Reproduce the rows below word for word, starting with the first row and ending with the line containing "[x=340, y=192]". Include both of those lines and nothing after them.
* Begin Record extracts *
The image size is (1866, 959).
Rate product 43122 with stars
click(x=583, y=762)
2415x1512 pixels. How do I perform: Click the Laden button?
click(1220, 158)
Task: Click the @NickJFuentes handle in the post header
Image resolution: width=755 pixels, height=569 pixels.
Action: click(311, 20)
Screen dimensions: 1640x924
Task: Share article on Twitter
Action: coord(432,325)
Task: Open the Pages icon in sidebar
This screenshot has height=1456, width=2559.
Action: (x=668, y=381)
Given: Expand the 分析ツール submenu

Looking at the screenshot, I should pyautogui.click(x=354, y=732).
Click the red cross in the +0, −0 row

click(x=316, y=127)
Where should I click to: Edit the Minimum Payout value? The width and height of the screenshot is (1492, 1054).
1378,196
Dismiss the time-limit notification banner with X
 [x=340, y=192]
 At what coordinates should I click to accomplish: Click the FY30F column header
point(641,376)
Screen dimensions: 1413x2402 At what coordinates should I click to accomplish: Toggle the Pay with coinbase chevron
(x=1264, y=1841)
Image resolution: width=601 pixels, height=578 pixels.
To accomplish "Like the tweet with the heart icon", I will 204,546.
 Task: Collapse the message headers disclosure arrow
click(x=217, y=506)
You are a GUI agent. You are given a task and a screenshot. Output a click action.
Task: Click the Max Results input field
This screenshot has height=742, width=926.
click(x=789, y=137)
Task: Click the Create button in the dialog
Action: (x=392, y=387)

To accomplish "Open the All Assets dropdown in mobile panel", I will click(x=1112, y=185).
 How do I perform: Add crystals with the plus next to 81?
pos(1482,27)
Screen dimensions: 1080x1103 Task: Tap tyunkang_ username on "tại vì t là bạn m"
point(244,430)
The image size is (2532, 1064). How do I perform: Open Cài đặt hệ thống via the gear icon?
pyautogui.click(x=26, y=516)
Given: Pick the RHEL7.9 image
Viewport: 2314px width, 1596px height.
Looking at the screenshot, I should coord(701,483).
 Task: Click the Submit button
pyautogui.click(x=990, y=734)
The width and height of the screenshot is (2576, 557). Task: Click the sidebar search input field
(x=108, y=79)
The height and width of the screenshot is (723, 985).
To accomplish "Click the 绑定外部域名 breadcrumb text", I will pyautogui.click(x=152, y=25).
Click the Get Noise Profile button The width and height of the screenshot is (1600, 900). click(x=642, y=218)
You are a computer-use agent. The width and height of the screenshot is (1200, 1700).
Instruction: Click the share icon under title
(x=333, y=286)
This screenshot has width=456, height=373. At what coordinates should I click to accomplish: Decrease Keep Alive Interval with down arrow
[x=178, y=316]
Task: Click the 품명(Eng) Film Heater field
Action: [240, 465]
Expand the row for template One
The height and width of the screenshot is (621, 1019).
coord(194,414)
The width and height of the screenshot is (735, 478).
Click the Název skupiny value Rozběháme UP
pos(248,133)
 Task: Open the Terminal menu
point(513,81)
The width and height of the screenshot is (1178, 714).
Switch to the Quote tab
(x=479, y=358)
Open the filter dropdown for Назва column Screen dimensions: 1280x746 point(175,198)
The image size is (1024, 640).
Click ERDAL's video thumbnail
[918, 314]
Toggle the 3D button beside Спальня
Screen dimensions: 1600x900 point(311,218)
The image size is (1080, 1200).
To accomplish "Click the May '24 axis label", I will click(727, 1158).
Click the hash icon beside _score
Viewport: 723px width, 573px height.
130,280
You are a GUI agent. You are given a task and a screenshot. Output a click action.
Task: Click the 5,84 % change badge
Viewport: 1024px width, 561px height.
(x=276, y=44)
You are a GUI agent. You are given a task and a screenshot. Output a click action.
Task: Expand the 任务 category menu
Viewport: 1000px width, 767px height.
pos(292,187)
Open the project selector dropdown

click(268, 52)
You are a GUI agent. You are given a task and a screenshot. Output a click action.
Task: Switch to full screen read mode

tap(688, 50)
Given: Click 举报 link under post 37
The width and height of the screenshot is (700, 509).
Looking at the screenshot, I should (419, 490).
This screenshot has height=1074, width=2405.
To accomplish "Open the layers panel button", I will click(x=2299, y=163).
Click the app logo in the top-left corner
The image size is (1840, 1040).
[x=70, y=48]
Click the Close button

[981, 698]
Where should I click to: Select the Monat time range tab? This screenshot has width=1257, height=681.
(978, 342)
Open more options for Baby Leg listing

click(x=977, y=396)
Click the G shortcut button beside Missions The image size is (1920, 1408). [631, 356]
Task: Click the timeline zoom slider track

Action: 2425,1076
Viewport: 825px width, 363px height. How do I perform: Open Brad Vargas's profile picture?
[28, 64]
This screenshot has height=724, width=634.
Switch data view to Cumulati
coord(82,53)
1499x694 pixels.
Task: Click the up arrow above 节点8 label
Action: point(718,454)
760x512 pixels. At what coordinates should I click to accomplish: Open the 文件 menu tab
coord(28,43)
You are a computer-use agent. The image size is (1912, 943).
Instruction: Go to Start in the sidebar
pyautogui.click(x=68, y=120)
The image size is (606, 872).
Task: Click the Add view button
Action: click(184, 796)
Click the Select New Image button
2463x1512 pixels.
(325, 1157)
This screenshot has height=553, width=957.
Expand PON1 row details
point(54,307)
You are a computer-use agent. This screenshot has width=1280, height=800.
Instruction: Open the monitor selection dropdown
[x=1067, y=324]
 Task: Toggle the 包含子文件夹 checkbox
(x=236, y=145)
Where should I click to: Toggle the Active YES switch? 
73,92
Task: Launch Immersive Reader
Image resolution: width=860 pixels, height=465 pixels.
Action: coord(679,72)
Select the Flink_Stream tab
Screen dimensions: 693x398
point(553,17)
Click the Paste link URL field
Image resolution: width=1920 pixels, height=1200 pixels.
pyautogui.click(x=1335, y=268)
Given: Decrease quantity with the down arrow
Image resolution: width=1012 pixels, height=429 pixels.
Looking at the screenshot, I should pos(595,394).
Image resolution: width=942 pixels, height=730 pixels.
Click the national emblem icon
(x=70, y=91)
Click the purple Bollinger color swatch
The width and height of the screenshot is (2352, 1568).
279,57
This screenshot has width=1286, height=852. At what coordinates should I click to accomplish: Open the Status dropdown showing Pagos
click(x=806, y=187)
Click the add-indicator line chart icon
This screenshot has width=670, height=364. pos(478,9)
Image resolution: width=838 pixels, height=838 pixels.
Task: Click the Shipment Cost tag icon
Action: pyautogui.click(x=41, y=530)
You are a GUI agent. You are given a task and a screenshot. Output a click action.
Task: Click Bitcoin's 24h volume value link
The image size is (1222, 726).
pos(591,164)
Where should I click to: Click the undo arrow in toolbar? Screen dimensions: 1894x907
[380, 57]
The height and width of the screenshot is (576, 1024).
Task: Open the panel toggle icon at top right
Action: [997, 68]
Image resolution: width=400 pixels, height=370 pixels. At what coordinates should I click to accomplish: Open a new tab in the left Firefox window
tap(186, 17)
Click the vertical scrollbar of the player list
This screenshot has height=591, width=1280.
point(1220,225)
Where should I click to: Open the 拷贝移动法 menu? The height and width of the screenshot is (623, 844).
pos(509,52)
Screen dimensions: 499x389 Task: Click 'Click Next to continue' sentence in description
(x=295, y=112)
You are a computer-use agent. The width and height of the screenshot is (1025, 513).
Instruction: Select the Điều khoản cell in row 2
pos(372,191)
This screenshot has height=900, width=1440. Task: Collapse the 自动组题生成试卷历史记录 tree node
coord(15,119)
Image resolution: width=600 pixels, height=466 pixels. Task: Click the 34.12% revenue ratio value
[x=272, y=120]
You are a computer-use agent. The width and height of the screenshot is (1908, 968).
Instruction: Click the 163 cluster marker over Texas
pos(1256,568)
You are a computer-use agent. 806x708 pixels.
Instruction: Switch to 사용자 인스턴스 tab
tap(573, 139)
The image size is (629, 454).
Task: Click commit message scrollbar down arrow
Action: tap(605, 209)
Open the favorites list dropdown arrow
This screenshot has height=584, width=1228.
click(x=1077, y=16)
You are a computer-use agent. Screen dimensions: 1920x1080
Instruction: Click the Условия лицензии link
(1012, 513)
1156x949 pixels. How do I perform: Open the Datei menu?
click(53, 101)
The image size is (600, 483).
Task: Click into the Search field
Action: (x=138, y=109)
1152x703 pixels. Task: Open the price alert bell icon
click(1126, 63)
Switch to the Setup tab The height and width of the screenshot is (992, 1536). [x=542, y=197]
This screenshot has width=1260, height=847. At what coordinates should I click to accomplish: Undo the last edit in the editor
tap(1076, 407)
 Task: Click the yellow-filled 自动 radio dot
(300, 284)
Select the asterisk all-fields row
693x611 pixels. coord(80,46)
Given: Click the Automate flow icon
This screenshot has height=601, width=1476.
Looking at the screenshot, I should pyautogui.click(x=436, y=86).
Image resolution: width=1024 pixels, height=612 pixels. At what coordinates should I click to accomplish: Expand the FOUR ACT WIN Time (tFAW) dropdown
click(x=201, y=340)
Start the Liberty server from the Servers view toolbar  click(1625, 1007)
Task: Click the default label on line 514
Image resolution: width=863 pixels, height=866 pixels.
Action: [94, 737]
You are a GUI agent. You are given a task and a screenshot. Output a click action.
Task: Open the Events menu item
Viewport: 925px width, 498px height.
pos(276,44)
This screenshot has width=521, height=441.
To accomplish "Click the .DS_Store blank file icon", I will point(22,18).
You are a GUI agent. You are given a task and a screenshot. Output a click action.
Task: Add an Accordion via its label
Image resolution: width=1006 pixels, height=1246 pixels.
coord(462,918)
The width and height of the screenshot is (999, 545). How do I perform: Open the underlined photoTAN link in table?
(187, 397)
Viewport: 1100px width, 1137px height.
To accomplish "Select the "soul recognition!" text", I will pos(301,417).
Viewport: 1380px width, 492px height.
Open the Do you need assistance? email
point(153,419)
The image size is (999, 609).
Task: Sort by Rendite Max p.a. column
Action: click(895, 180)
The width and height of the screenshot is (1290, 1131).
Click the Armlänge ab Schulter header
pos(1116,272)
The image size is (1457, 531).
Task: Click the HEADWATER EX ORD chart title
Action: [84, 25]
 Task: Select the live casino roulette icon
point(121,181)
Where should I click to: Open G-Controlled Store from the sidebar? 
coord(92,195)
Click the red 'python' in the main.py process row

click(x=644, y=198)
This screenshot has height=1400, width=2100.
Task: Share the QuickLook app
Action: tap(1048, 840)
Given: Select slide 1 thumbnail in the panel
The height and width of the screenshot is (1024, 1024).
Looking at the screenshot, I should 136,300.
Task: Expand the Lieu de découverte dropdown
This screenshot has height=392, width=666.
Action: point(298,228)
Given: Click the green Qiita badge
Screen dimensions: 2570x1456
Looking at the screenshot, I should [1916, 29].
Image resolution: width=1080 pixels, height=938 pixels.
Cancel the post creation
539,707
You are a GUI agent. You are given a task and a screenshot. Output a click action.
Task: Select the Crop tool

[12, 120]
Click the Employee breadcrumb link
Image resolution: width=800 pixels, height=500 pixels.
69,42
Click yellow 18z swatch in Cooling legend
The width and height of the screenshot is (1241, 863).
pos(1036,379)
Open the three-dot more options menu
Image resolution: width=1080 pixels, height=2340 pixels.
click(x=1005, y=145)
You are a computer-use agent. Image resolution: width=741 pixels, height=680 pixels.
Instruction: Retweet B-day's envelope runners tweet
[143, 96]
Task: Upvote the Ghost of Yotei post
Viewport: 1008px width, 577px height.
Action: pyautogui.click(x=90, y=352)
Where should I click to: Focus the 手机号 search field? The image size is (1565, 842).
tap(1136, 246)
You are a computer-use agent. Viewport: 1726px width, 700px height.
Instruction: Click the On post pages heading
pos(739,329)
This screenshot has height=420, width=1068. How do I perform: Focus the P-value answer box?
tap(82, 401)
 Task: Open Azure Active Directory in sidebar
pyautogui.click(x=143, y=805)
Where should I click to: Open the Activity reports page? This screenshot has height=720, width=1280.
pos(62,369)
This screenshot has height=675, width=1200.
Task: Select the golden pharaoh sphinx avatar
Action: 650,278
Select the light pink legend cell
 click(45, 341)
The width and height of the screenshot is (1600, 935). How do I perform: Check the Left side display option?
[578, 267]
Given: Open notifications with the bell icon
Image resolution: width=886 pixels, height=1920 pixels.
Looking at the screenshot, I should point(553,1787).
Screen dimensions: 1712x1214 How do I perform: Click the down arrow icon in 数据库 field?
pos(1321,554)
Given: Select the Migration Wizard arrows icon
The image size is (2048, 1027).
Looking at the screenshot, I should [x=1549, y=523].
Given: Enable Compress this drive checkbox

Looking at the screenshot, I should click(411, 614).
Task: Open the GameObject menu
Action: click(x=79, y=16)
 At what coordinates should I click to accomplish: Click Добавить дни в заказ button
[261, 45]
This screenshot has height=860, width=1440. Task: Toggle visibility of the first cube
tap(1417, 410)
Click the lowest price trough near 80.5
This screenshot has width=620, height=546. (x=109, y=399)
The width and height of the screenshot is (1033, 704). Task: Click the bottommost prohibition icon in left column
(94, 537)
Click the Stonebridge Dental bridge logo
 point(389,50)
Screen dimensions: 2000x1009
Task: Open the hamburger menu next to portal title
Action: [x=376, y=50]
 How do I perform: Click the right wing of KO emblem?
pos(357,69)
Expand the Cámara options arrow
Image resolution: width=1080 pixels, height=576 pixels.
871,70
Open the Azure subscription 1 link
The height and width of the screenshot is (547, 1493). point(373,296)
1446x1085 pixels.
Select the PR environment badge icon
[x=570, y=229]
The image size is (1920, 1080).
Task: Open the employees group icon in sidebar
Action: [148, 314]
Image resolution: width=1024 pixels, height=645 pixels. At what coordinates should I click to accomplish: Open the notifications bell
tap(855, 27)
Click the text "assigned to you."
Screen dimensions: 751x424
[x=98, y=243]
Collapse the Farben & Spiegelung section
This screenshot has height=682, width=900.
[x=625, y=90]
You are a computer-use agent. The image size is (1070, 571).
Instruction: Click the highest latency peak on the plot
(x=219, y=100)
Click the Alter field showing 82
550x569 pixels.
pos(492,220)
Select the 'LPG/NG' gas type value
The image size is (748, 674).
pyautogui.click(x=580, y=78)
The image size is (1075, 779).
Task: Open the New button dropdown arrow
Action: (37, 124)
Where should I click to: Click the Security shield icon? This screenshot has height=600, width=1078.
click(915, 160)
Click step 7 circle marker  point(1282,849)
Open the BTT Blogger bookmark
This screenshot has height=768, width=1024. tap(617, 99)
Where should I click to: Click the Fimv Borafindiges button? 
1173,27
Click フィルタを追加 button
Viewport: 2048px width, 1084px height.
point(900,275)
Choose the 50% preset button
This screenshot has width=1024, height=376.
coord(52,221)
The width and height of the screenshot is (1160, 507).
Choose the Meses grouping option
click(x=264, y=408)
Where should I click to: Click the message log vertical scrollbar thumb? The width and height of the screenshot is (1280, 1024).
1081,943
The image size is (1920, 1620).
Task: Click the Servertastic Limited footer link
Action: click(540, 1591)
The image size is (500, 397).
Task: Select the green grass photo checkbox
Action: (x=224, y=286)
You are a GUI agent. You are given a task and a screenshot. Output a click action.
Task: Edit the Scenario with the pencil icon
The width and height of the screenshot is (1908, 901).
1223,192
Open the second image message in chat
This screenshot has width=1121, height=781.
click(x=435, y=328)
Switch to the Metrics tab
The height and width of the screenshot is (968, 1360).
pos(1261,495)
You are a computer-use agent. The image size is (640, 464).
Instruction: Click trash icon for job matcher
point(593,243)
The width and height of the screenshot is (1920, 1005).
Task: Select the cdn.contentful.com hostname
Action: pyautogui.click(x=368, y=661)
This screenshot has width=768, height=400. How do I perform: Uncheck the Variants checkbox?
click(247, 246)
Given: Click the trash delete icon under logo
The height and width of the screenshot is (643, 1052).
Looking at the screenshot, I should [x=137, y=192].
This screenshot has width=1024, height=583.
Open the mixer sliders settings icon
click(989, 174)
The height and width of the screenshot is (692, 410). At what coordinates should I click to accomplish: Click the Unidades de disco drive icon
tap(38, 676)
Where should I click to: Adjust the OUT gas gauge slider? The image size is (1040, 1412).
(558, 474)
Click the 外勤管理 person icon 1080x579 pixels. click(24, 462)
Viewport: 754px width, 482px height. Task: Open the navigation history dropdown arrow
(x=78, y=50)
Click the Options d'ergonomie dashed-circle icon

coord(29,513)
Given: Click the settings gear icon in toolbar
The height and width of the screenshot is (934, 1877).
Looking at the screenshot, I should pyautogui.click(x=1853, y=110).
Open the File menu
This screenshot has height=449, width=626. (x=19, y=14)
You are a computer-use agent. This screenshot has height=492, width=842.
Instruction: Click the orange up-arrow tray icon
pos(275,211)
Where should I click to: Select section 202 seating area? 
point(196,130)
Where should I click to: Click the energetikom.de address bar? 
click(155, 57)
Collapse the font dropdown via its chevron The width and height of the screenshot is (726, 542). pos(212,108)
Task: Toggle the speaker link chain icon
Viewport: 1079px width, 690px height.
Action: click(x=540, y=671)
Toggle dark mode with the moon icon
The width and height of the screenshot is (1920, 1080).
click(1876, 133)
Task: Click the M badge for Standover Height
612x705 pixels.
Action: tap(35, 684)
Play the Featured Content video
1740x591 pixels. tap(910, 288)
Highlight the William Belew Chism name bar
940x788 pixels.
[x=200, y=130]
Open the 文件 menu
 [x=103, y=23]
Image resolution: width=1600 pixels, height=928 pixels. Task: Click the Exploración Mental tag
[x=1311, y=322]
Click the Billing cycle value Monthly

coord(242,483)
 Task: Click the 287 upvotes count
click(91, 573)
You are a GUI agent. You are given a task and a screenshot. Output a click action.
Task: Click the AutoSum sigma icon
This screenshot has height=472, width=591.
* End Record extracts *
• Written response:
The image size is (1866, 959).
Rate product 43122 with stars
click(x=583, y=762)
2415x1512 pixels. How do I perform: Click the Laden button?
click(1220, 158)
Task: Click the @NickJFuentes handle in the post header
Image resolution: width=755 pixels, height=569 pixels.
Action: click(311, 20)
Screen dimensions: 1640x924
Task: Share article on Twitter
Action: coord(432,325)
Task: Open the Pages icon in sidebar
This screenshot has height=1456, width=2559.
Action: (x=668, y=381)
Given: Expand the 分析ツール submenu

Looking at the screenshot, I should pyautogui.click(x=354, y=732).
Click the red cross in the +0, −0 row

click(x=316, y=127)
Where should I click to: Edit the Minimum Payout value? The width and height of the screenshot is (1492, 1054).
1378,196
Dismiss the time-limit notification banner with X
 [x=340, y=192]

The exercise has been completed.